The exercise>
In the listing below, change every "pixels" to "px" and keep everything else the same.

Data provided>
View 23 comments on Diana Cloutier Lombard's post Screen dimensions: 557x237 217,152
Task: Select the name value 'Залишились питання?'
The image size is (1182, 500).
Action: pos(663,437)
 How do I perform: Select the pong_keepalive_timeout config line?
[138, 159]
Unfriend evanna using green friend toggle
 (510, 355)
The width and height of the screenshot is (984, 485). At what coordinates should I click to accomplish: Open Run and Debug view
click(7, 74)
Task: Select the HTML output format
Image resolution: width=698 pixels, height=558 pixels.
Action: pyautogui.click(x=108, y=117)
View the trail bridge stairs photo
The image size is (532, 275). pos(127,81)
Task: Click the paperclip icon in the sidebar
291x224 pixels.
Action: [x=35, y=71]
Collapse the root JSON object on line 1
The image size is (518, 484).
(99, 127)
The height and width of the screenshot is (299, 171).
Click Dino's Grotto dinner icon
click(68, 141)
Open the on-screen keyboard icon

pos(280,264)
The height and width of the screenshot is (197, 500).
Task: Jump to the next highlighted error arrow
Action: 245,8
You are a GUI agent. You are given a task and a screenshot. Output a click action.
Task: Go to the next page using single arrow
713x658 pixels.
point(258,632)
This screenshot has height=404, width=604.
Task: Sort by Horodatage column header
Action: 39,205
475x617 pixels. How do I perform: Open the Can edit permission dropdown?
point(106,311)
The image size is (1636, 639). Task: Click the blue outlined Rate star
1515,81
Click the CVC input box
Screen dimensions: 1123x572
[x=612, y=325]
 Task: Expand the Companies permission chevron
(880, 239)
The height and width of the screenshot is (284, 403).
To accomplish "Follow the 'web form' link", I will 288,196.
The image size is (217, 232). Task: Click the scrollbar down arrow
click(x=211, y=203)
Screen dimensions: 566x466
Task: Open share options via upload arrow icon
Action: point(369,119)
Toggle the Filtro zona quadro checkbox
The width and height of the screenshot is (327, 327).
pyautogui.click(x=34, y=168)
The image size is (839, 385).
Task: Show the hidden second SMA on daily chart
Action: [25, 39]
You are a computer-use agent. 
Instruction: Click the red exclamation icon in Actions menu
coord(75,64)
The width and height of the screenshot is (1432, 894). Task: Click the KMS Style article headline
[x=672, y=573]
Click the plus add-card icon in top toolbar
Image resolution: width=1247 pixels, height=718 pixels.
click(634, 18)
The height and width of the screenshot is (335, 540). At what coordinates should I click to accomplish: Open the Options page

Answer to this problem>
View 23 comments on Diana Cloutier Lombard's post Screen dimensions: 557x237 217,152
Task: Select the name value 'Залишились питання?'
The image size is (1182, 500).
Action: pos(663,437)
 How do I perform: Select the pong_keepalive_timeout config line?
[138, 159]
Unfriend evanna using green friend toggle
 (510, 355)
The width and height of the screenshot is (984, 485). At what coordinates should I click to accomplish: Open Run and Debug view
click(7, 74)
Task: Select the HTML output format
Image resolution: width=698 px, height=558 px.
Action: pyautogui.click(x=108, y=117)
View the trail bridge stairs photo
The image size is (532, 275). pos(127,81)
Task: Click the paperclip icon in the sidebar
291x224 px.
Action: [x=35, y=71]
Collapse the root JSON object on line 1
The image size is (518, 484).
(99, 127)
The height and width of the screenshot is (299, 171).
Click Dino's Grotto dinner icon
click(68, 141)
Open the on-screen keyboard icon

pos(280,264)
The height and width of the screenshot is (197, 500).
Task: Jump to the next highlighted error arrow
Action: 245,8
You are a GUI agent. You are given a task and a screenshot. Output a click action.
Task: Go to the next page using single arrow
713x658 px.
point(258,632)
This screenshot has height=404, width=604.
Task: Sort by Horodatage column header
Action: 39,205
475x617 px. How do I perform: Open the Can edit permission dropdown?
point(106,311)
The image size is (1636, 639). Task: Click the blue outlined Rate star
1515,81
Click the CVC input box
Screen dimensions: 1123x572
[x=612, y=325]
 Task: Expand the Companies permission chevron
(880, 239)
The height and width of the screenshot is (284, 403).
To accomplish "Follow the 'web form' link", I will 288,196.
The image size is (217, 232). Task: Click the scrollbar down arrow
click(x=211, y=203)
Screen dimensions: 566x466
Task: Open share options via upload arrow icon
Action: point(369,119)
Toggle the Filtro zona quadro checkbox
The width and height of the screenshot is (327, 327).
pyautogui.click(x=34, y=168)
The image size is (839, 385).
Task: Show the hidden second SMA on daily chart
Action: [25, 39]
You are a computer-use agent. 
Instruction: Click the red exclamation icon in Actions menu
coord(75,64)
The width and height of the screenshot is (1432, 894). Task: Click the KMS Style article headline
[x=672, y=573]
Click the plus add-card icon in top toolbar
Image resolution: width=1247 px, height=718 px.
click(634, 18)
The height and width of the screenshot is (335, 540). At what coordinates should I click to accomplish: Open the Options page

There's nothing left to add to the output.